At SECOM, when making a security plan or dealing with alarm signals, judgment is conducted by referring to an architectural drawing filled with lines and symbols to interpret the meaning and situation. However, to scale efficiently as the number of cases increase, machines must be able to make judgements by understanding the meanings and situation. To do so, it is important that machine-readable spatial data be created and machines can access it without human assistance. Machine-readable refers to the ease of a computer to process data. Data becomes machine-readable by including attribute information (metadata) which can be processed by a computer. Recently, 3D building model data in BIM (Building Information Modeling) is becoming popular.

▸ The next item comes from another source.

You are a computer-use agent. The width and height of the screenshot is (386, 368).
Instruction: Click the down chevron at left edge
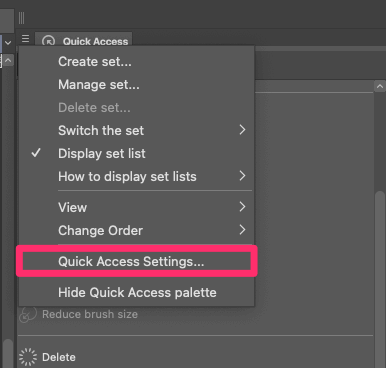pyautogui.click(x=8, y=43)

In BIM, 3D building model data is expressed as an aggregation of building element objects. Thus data about walls, columns, and space can be handled as programmable attribute information.
However, when service providers such as SECOM use model data, two problems are exist. First, it is hard to extract only the partial data necessary for our service. Second, if different service providers each make a BIM model, version management of model data would be difficult and may conflict with each other. To solve this problem, we are researching "IFC Model Server," a web application to manage model data conforming to IFC (Industry Foundation Classes) standard.
The IFC Model Server is web application which manages IFC model data using a database, allowing data to be shared and used on the internet. It allows the storage and update of IFC model data, search of partial model data, and converts the search results.
Users can upload their IFC model data to the IFC Model Server. The IFC Model Server provides APIs for access to the stored model data. By calling different API functions, an user can extract partial data and convert it.
By providing these functions for users on internet, the IFC Model Server will realize a single point data access environment that allows users to use IFC 3D building model data effectively.